> _EXERCISE_
Repeat the lines in the records below, from the line containing "Click the Subscribe watermark button" through the line containing "(x=528, y=388)", both included, and nothing else.

> _RECORDS SHOWN_
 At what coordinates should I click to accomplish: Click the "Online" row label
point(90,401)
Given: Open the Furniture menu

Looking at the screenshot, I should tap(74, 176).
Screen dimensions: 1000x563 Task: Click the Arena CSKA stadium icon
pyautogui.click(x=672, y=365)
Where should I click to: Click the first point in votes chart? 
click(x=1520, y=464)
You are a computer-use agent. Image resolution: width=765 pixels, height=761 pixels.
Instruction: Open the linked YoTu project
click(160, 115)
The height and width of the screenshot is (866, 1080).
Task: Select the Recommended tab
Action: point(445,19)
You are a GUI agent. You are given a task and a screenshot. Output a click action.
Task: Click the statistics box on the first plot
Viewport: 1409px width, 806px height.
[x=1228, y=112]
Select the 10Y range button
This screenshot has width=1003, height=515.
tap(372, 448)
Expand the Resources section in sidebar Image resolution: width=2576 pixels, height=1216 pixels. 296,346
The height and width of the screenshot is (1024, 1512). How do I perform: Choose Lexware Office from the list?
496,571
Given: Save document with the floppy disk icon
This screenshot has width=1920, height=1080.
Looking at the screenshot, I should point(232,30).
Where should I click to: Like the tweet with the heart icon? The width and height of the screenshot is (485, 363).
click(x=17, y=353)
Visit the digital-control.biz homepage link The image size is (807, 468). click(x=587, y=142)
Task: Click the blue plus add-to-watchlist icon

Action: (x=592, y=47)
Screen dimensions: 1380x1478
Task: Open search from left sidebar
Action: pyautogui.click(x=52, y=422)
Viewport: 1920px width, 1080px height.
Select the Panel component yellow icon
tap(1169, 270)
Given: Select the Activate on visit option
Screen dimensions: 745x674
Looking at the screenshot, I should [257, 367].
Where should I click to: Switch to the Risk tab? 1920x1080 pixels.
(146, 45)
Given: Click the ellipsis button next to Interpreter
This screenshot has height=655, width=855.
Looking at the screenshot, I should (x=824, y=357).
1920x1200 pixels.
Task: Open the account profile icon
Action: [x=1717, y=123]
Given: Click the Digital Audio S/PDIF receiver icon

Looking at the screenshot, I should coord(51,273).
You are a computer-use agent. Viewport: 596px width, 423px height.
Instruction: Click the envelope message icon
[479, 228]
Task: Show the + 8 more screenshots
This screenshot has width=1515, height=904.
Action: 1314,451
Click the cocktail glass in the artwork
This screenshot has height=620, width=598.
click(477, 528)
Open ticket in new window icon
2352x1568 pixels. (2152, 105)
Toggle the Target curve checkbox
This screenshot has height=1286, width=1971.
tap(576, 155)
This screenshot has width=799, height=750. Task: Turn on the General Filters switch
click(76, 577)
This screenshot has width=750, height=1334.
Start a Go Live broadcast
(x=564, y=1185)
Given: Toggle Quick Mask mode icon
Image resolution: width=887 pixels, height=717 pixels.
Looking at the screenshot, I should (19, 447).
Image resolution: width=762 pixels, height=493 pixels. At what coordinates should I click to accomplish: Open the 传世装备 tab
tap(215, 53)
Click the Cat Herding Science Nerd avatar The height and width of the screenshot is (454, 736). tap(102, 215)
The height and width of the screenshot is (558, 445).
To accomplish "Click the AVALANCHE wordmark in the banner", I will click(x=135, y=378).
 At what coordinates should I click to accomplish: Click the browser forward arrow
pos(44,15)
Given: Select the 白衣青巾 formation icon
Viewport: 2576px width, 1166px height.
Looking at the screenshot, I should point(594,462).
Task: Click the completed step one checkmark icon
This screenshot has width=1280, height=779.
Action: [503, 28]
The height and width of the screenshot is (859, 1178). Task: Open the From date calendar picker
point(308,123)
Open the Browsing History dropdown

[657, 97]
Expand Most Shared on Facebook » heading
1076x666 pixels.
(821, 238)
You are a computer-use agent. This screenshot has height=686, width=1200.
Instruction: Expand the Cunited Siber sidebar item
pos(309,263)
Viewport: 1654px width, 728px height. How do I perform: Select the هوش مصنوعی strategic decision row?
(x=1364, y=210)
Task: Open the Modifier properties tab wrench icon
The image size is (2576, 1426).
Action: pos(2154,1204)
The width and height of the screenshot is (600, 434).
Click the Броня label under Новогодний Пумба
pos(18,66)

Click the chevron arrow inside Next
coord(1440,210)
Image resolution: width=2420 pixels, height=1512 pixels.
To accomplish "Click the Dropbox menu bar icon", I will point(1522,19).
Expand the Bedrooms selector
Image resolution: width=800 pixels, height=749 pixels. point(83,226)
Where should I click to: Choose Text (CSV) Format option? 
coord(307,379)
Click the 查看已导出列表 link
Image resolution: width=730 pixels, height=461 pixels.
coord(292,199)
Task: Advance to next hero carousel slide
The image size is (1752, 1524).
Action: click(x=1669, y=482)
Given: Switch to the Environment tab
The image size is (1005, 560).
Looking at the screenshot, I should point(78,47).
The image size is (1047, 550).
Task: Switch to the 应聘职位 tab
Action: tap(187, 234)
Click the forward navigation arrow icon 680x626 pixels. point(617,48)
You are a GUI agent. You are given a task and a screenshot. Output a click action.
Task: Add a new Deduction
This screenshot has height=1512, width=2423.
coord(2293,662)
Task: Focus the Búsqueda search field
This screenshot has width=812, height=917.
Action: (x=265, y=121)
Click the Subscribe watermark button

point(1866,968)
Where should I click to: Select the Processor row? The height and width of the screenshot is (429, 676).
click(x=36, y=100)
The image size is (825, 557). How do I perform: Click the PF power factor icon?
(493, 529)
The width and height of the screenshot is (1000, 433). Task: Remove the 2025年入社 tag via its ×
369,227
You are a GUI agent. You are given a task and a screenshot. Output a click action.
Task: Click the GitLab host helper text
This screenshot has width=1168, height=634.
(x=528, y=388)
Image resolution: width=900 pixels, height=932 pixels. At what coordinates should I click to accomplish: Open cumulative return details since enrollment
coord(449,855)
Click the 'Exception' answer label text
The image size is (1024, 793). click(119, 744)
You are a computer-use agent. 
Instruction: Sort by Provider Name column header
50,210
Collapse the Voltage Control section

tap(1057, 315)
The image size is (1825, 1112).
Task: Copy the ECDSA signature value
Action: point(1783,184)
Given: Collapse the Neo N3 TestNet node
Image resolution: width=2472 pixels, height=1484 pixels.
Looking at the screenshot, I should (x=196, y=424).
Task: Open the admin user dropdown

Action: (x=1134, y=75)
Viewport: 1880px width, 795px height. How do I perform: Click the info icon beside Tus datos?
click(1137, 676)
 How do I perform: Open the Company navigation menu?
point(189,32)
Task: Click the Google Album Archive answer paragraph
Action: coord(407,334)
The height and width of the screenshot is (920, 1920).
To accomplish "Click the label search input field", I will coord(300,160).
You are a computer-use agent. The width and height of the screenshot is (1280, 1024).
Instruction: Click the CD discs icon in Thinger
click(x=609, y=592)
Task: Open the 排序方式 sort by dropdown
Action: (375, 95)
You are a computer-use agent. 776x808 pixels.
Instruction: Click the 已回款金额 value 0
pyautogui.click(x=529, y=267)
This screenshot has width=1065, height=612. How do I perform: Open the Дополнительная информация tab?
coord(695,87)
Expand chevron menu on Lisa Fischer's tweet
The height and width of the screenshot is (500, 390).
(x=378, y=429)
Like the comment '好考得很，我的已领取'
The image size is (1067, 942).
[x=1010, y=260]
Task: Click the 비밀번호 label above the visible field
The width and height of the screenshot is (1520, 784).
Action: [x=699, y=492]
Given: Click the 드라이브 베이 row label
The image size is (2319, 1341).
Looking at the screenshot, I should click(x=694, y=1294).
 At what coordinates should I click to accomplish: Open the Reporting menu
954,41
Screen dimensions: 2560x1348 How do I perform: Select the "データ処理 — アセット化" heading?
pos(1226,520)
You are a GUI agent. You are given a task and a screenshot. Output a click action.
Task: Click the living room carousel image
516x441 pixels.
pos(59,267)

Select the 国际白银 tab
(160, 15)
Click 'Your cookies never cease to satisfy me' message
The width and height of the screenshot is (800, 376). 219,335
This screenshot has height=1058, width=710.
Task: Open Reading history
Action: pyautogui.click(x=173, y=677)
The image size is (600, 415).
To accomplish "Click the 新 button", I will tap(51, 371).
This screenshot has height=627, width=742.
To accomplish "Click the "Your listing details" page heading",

> _COMPLETE OUTPUT_
Click the Subscribe watermark button

point(1866,968)
Where should I click to: Select the Processor row? The height and width of the screenshot is (429, 676).
click(x=36, y=100)
The image size is (825, 557). How do I perform: Click the PF power factor icon?
(493, 529)
The width and height of the screenshot is (1000, 433). Task: Remove the 2025年入社 tag via its ×
369,227
You are a GUI agent. You are given a task and a screenshot. Output a click action.
Task: Click the GitLab host helper text
This screenshot has width=1168, height=634.
(x=528, y=388)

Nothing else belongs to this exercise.